---------- Excerpted text
I saw a documentary on television about the horrific treatment of farm animals when I was eleven, and it affected me enormously. I saw pigs and cows still thrashing about after they'd been supposedly stunned, it was so violent, so horrendous - I've never eaten meat since then.

T If animals were kept more humanely would you ever consider eating them?

Absolutely not. I could never, never eat meat - I think if I accidentally bit into something that contained meat, I would be very ill, I really would.

I don't believe that animals belong to humans. They are not here to be utilised and mutilated at our will.

T So you think they should be left alone.

In a little field, by a little tree, with a little bib on - yes!

J
Do you think that all animals - including humans - are equal then?
The life of any animal is just as important to that animal as your life is to you, and mine to me.

I don't think that humans are more important than animals, I really don't. There are some animals, like wolves for instance, who actually have more commendable characteristics than humans. I get really outraged when I hear the term 'they're behaving like animals', because it generally refers to something that only humans do.

Animals are usually more civilised than human beings. Unfortunately, domesticated animals trust humans - a trust which is largely betrayed. Cows even trust the farmers who then leads them to the abattoir.
--------------------
**What to work on**
1) Write out the passage of the interview excerpt starting at "T If animals" and ending at "are equal then?".
2) Using the interview excerpt, answer these questions:
(a) At what age did the speaker see the documentary on the treatment of farm animals?
(b) Which animals does the speaker name as having more commendable characteristics than humans?
(c) Whom do cows trust, according to the speaker?
---------- Listed records
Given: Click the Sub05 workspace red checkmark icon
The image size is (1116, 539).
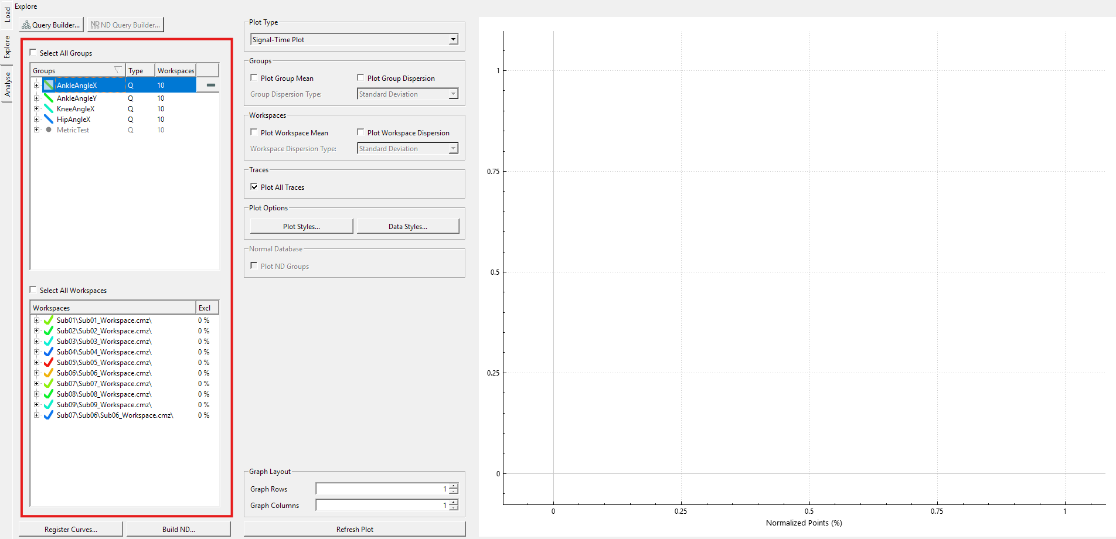Looking at the screenshot, I should tap(49, 363).
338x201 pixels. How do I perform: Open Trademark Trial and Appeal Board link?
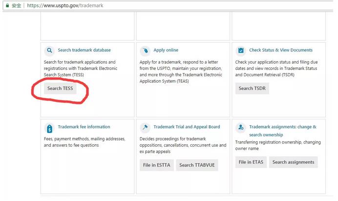(187, 127)
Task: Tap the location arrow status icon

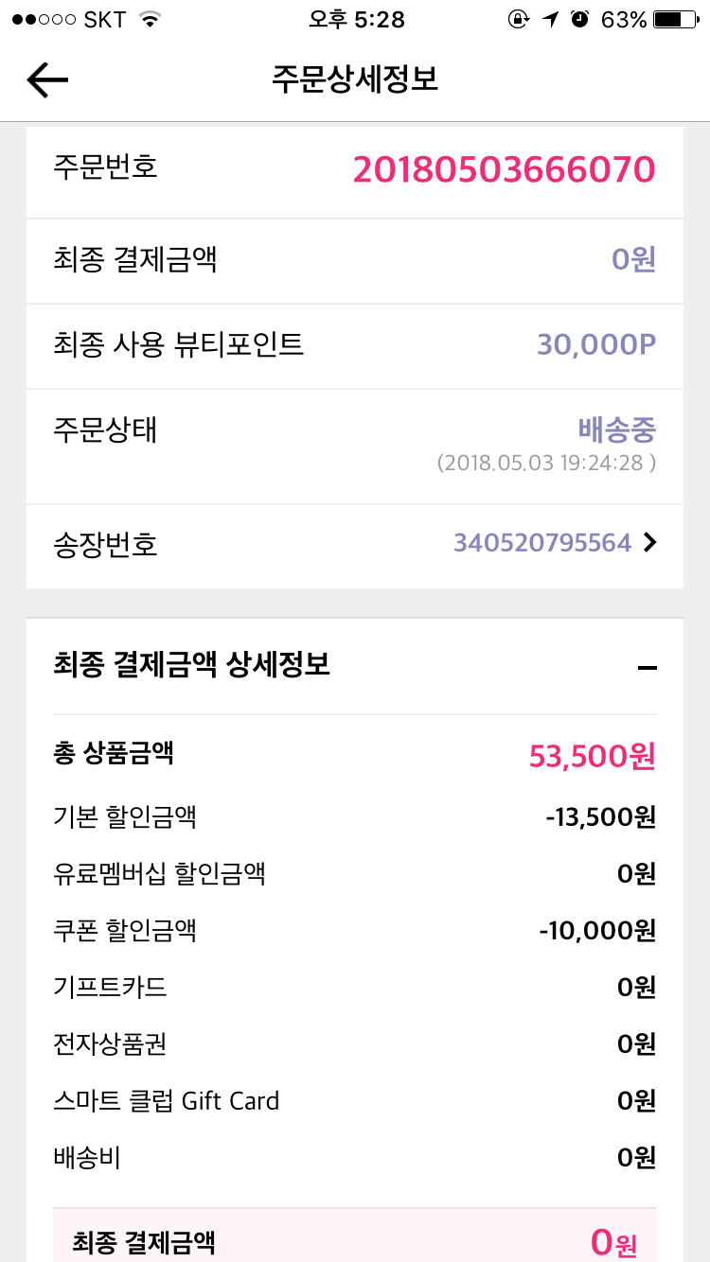Action: 551,20
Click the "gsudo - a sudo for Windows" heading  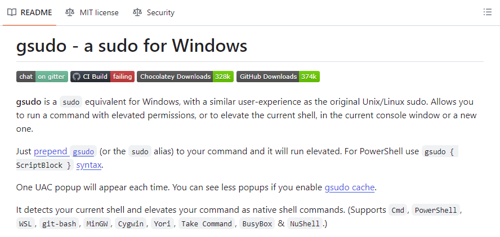pyautogui.click(x=132, y=46)
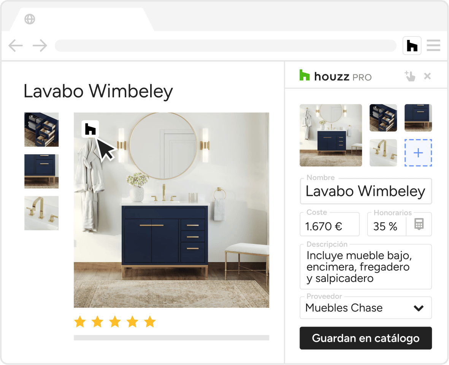Viewport: 449px width, 365px height.
Task: Click the Houzz clipper badge on product image
Action: (x=90, y=129)
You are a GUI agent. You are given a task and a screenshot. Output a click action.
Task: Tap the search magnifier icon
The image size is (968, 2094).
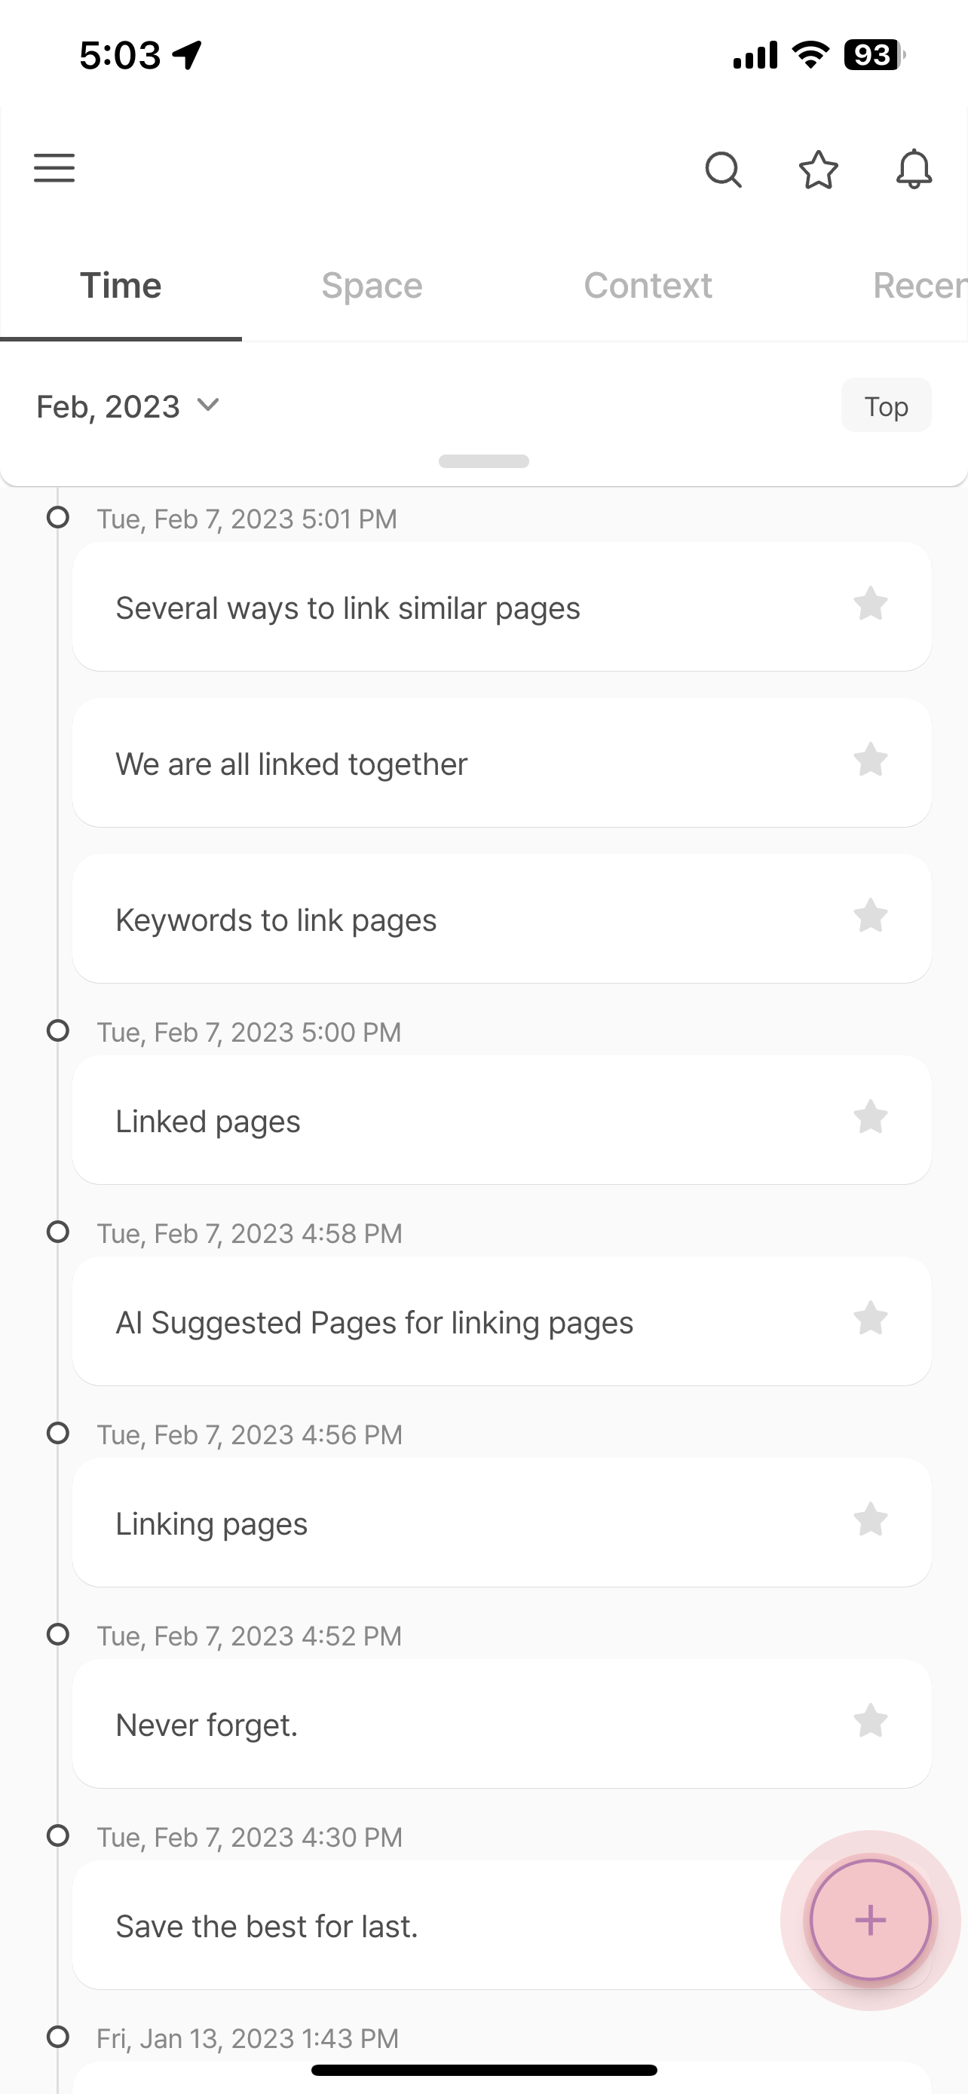723,169
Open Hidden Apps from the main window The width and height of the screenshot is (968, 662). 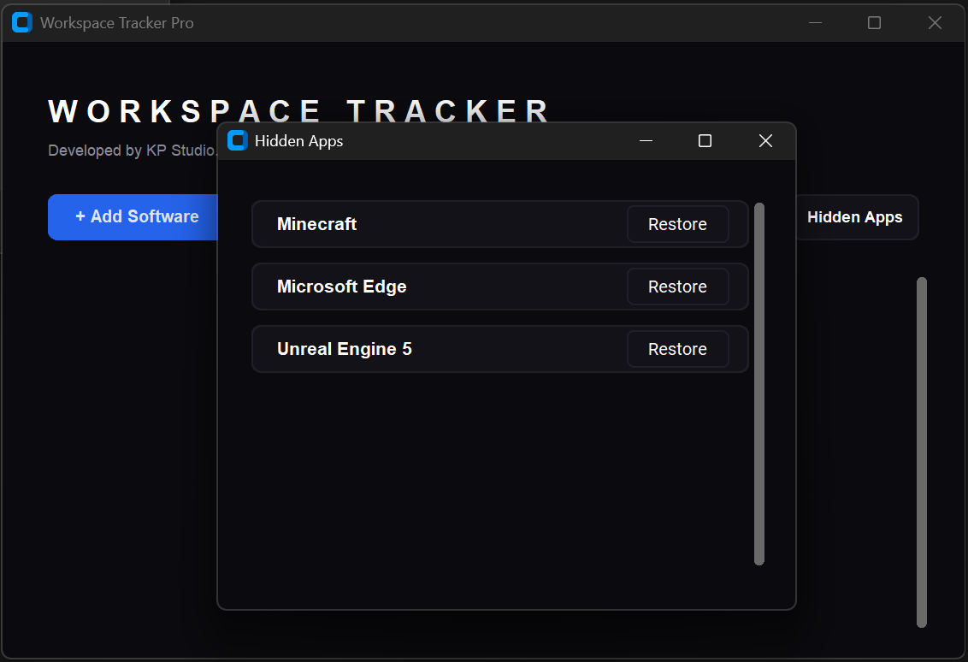point(855,217)
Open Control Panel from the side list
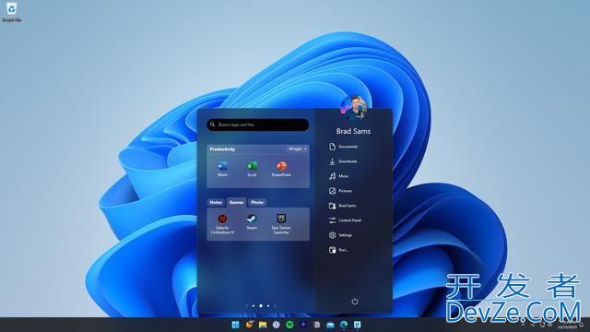 pos(345,220)
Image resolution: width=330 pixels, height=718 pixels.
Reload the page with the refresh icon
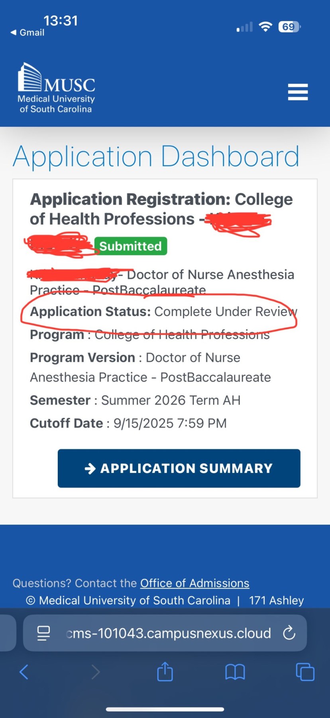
--------------------
**Expected results**
1)
T If animals were kept more humanely would you ever consider eating them?

Absolutely not. I could never, never eat meat - I think if I accidentally bit into something that contained meat, I would be very ill, I really would.

I don't believe that animals belong to humans. They are not here to be utilised and mutilated at our will.

T So you think they should be left alone.

In a little field, by a little tree, with a little bib on - yes!

J
Do you think that all animals - including humans - are equal then?

2)
(a) Eleven.
(b) Wolves.
(c) The farmers who then lead them to the abattoir.